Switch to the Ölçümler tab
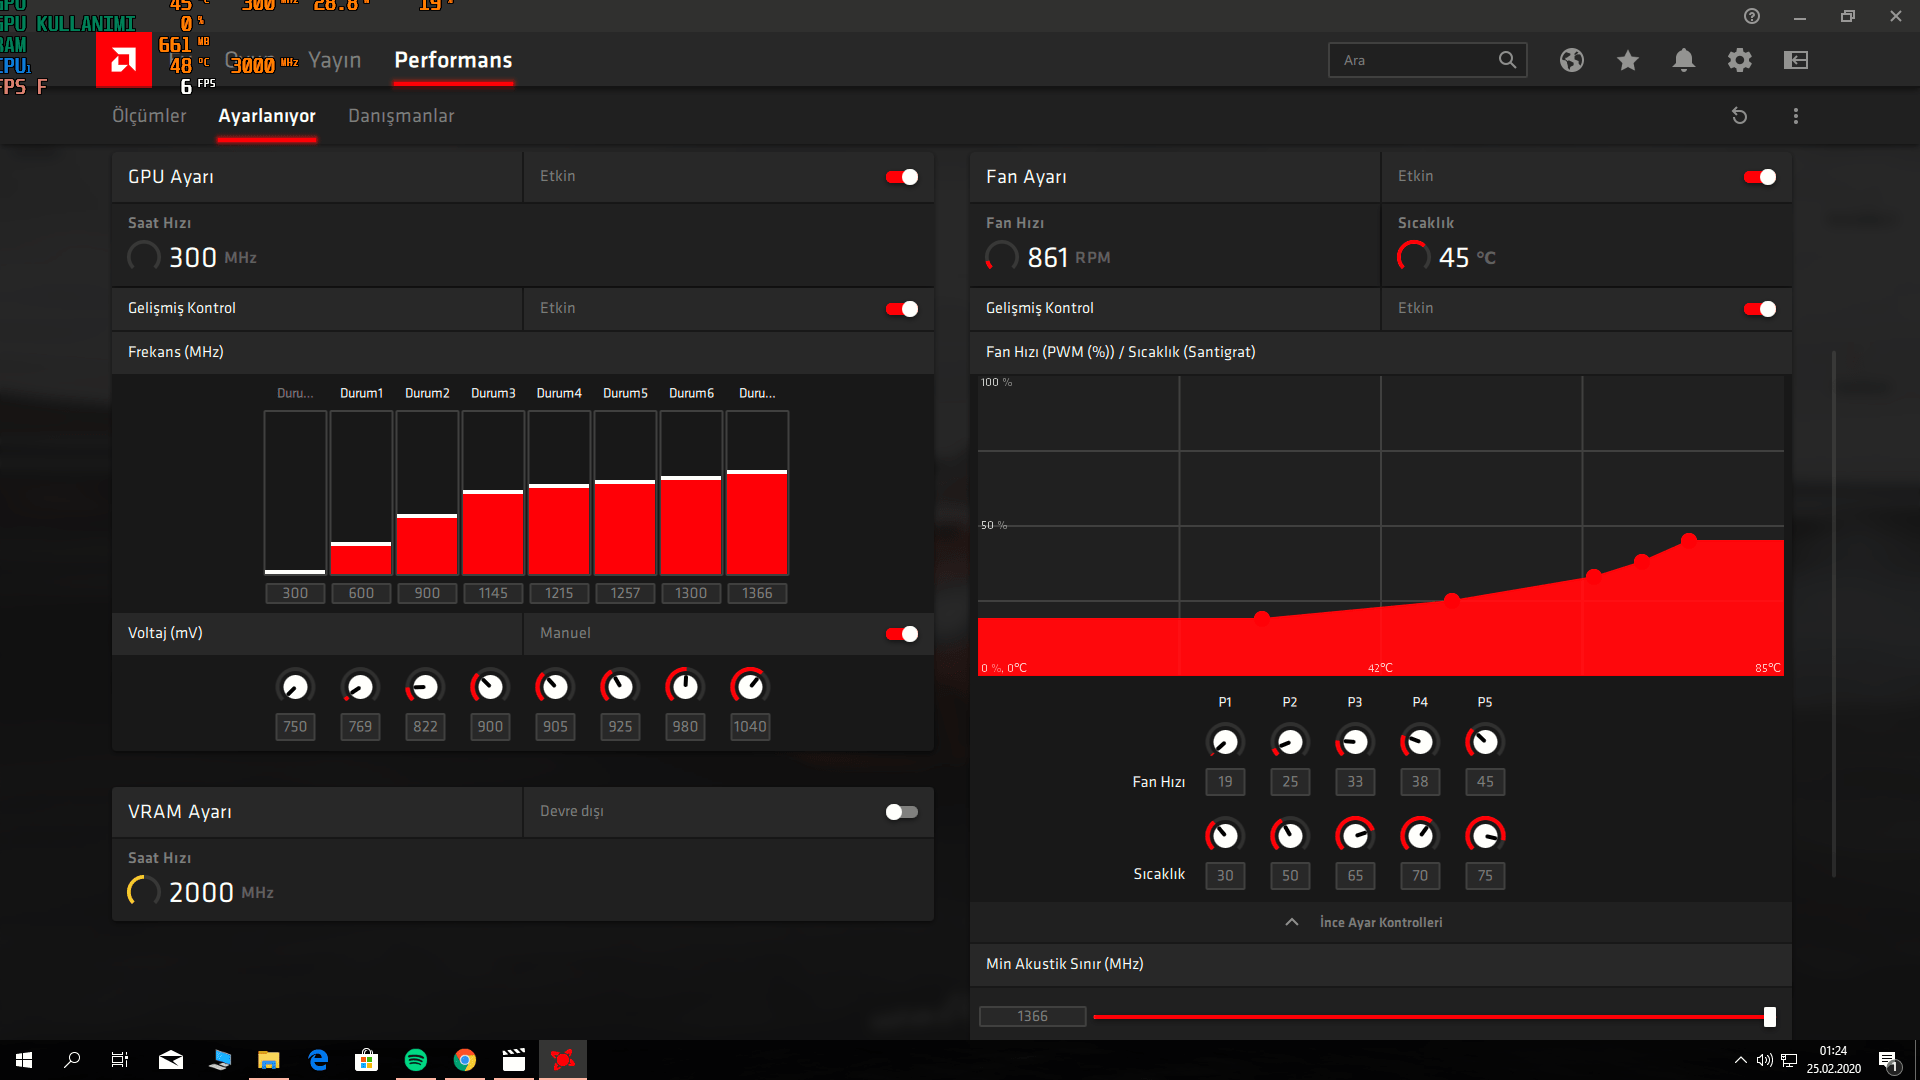The width and height of the screenshot is (1920, 1080). [149, 116]
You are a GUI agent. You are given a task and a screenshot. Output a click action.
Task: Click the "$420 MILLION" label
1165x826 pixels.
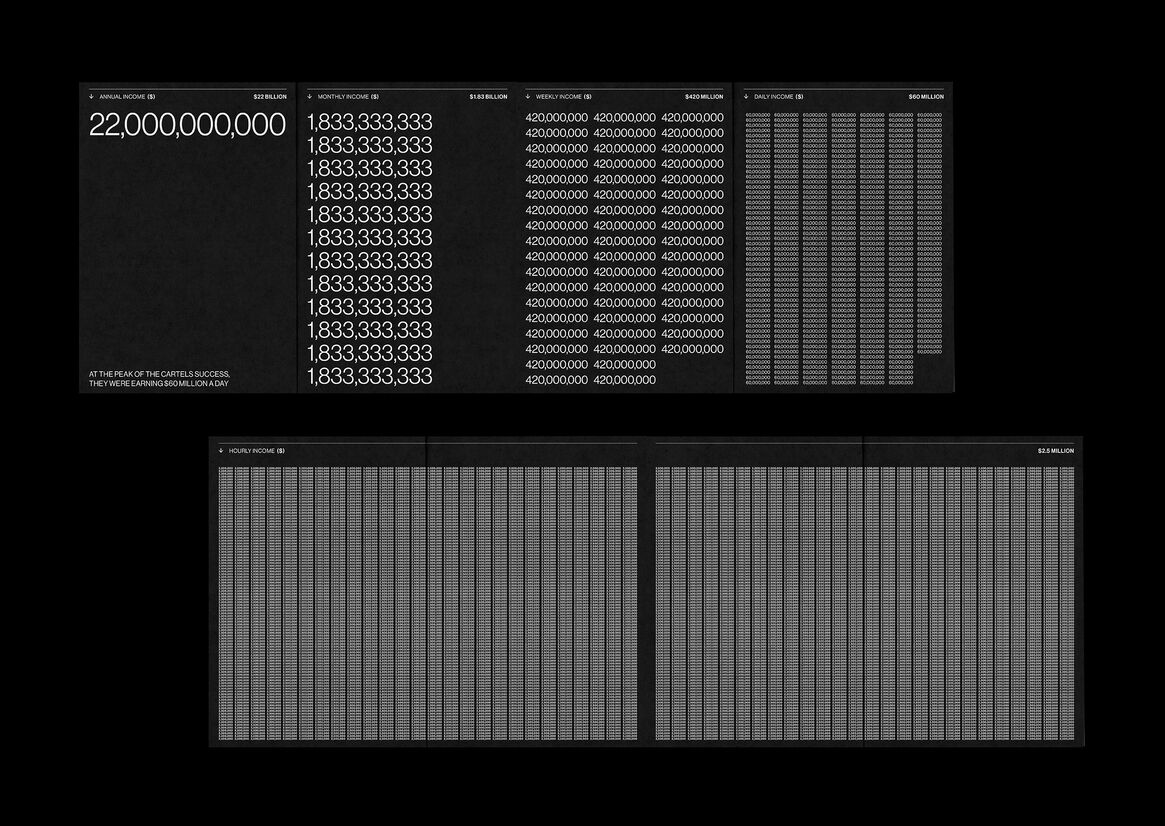tap(704, 97)
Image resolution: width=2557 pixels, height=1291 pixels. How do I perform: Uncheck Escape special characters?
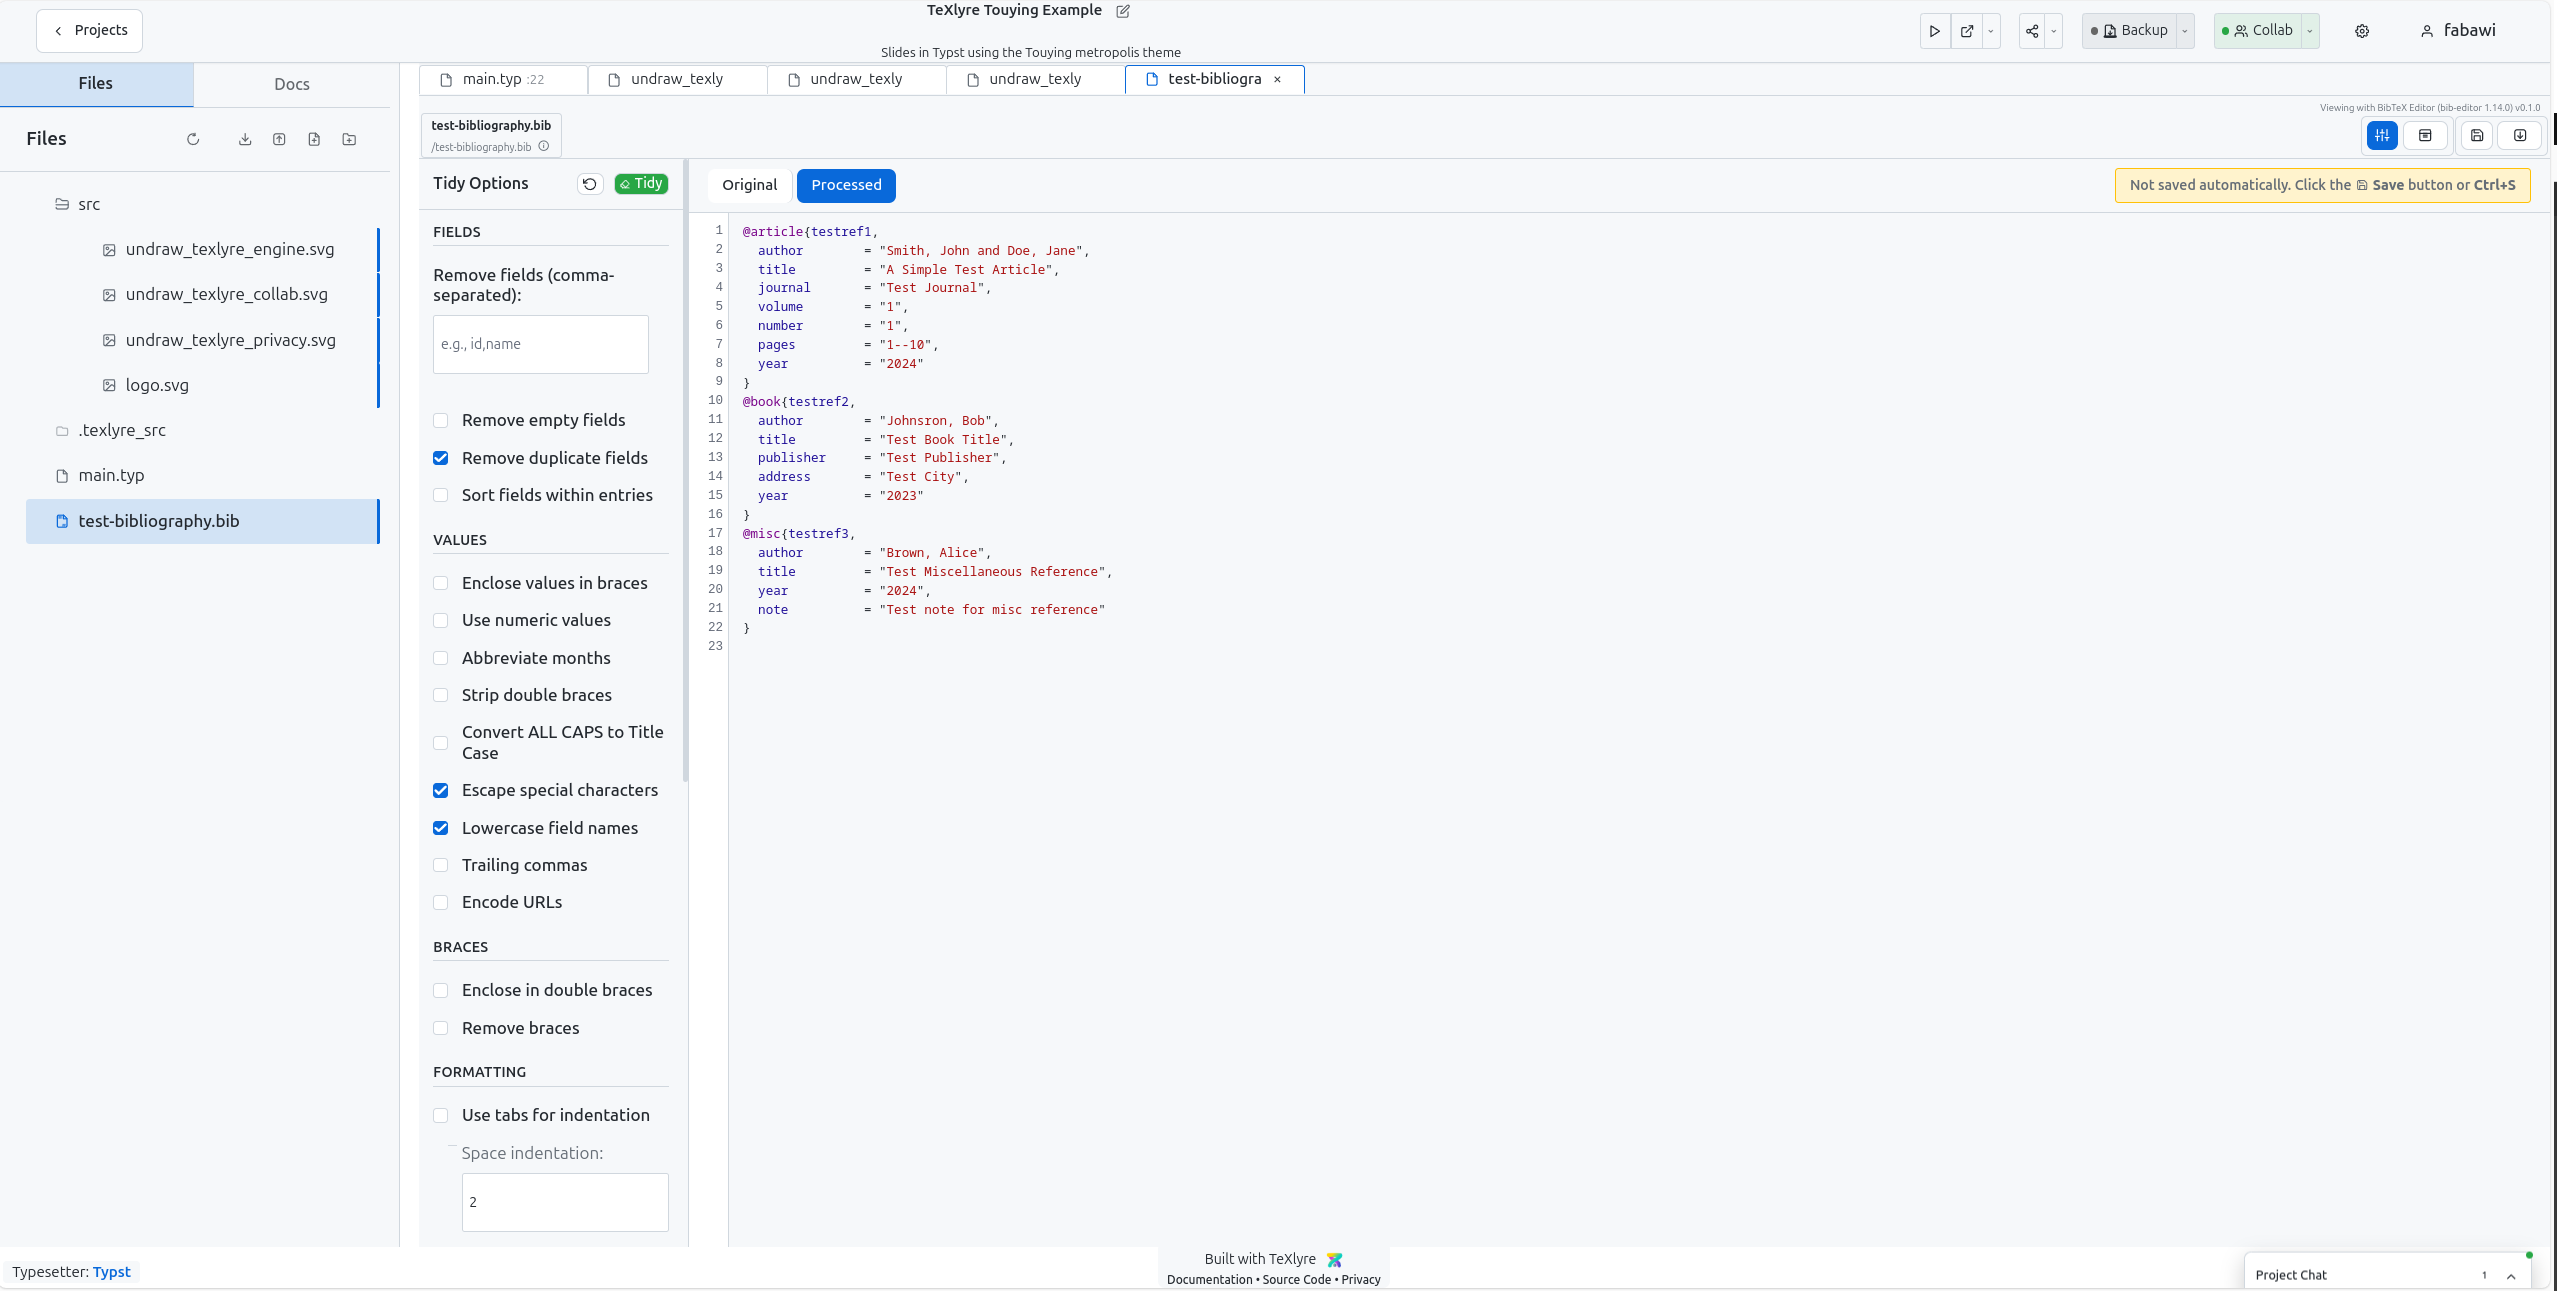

• WHAT THE EXERCISE ASKS
Rewrite the stretch of the records above, from the line that contains "You are a GUI" through the end of the records, as a Markdown table with the columns Row and Line, numbering each line and skipping blank lines. Leave the pictures out of the table.

• EXERCISE SOLUTION
| Row | Line |
|---|---|
| 1 | You are a GUI agent. You are given a task and a screenshot. Output a click action. |
| 2 | Task: Click the "$420 MILLION" label |
| 3 | 1165x826 pixels. |
| 4 | tap(704, 97) |
| 5 | Image resolution: width=2557 pixels, height=1291 pixels. How do I perform: Uncheck Escape special characters? |